Person i claims that the thief is one of l_i, l_{i+1}, l_{i+2}, \cdots, r_i.
How many people could be the thief?
EXPLANATION:
Let’s iterate through each person and check if they could be a thief or not. For the person i to be a thief, two conditions must satisfy:
- The range that this person provide must not include i, i.e. i \notin [l_i, r_i]
- For every other person, the range that they provide must include i, i.e. i \in [l_j, r_j] for all j \neq i.
The first condition is easy to check on the fly, but we need to transform the second condition a bit. That condition is equivalent to: the intersection of the ranges of every other person must include i. This leads us to this observation:
- If we compute the “prefix” intersection (just as we compute the prefix sum of an array), as well as the “suffix” intersection, then we can easily find out the intersection of every person that isn’t i (simply take the intersection of prefix i - 1 and suffix i + 1).
This gives us the solution:
- We first precompute the prefix intersection and the suffix intersection.

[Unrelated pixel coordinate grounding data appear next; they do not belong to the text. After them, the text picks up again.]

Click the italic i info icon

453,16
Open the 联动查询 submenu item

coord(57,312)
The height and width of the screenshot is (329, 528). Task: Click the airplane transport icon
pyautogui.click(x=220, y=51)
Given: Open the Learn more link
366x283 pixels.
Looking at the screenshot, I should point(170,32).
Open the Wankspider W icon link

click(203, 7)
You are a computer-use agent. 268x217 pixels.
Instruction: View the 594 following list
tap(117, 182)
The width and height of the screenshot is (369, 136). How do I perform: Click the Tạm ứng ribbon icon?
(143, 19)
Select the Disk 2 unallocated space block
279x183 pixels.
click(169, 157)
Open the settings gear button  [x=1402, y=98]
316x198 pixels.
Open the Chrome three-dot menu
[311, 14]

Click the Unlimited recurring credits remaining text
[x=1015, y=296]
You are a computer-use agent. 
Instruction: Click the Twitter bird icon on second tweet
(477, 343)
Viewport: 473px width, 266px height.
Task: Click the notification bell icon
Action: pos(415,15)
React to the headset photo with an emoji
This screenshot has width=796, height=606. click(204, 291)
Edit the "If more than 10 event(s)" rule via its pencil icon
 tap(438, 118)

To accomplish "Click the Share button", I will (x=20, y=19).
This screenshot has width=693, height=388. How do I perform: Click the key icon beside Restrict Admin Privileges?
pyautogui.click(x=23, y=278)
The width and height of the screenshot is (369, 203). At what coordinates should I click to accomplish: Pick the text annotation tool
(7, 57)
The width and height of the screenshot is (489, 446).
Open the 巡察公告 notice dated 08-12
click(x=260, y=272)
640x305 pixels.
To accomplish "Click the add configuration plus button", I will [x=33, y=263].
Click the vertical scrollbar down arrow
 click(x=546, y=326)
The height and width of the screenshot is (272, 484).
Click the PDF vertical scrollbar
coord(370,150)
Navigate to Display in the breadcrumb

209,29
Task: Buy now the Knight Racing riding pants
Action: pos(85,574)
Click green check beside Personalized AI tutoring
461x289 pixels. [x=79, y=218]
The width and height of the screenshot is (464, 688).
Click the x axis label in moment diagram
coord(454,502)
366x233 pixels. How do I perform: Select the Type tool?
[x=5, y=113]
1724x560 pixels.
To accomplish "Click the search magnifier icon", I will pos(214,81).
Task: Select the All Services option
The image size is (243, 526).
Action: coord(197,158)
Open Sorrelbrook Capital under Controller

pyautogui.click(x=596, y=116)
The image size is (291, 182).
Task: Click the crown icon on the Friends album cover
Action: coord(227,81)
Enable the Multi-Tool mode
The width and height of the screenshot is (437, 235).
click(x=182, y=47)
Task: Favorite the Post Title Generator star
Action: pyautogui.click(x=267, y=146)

- Then for each person i, we check the first condition, then compute the intersection of prefix i - 1 and suffix i + 1 and check whether this range includes i.
TIME COMPLEXITY:
Time complexity is O(N) for each test case.
SOLUTION:
Tester's Solution
#include<bits/stdc++.h>
using namespace std;
typedef long long ll;
#define fi first
#define se second
const ll mod=1e9+7;
typedef pair<int,int> pii;
int n;
pii a[100001];
pii pf[100002],sf[100002];
int main(){
ios::sync_with_stdio(false);cin.tie(0);
int t;cin >> t;
while(t--){
cin >> n;
pf[0]=sf[n+1]={1,n};
for(int i=1; i<=n ;i++){
cin >> a[i].fi >> a[i].se;
pf[i].fi=max(pf[i-1].fi,a[i].fi);
pf[i].se=min(pf[i-1].se,a[i].se);
}
for(int i=n; i>=1 ;i--){
sf[i].fi=max(sf[i+1].fi,a[i].fi);
sf[i].se=min(sf[i+1].se,a[i].se);
}
int ans=0;
for(int i=1; i<=n ;i++){
int l=max(pf[i-1].fi,sf[i+1].fi);
int r=min(pf[i-1].se,sf[i+1].se);
if(l<=i && i<=r && (i<a[i].fi || i>a[i].se)) ans++;
}
cout << ans << '\n';
for(int i=1; i<=n ;i++){
int l=max(pf[i-1].fi,sf[i+1].fi);
int r=min(pf[i-1].se,sf[i+1].se);
if(l<=i && i<=r && (i<a[i].fi || i>a[i].se)) cout << i << '\n';
}
}
}
Editorialist's Solution
#include <bits/stdc++.h>
using namespace std;
pair<int, int> add(pair<int, int> a, pair<int, int> b) {
return {max(a.first, b.first), min(a.second, b.second)};
}
int main() {
ios_base::sync_with_stdio(false);
cin.tie(nullptr);
int t; cin >> t;
while (t--) {
int n; cin >> n;
vector<pair<int, int>> a(n), pre(n), suf(n);
for (int i = 0; i < n; i++) {
cin >> a[i].first >> a[i].second;
}
partial_sum(a.begin(), a.end(), pre.begin(), add);
partial_sum(a.rbegin(), a.rend(), suf.rbegin(), add);
vector<int> ans;
for (int i = 0; i < n; i++) {
pair<int, int> xd = {1, n};
if (i > 0) {
xd = add(xd, pre[i - 1]);
}
if (i + 1 < n) {
xd = add(xd, suf[i + 1]);
}
if (i + 1 >= xd.first && i + 1 <= xd.second
&& (i + 1 < a[i].first || i + 1 > a[i].second)) {
ans.push_back(i + 1);
}
}
cout << ans.size() << '\n';
for (int v : ans) {
cout << v << '\n';
}
}
}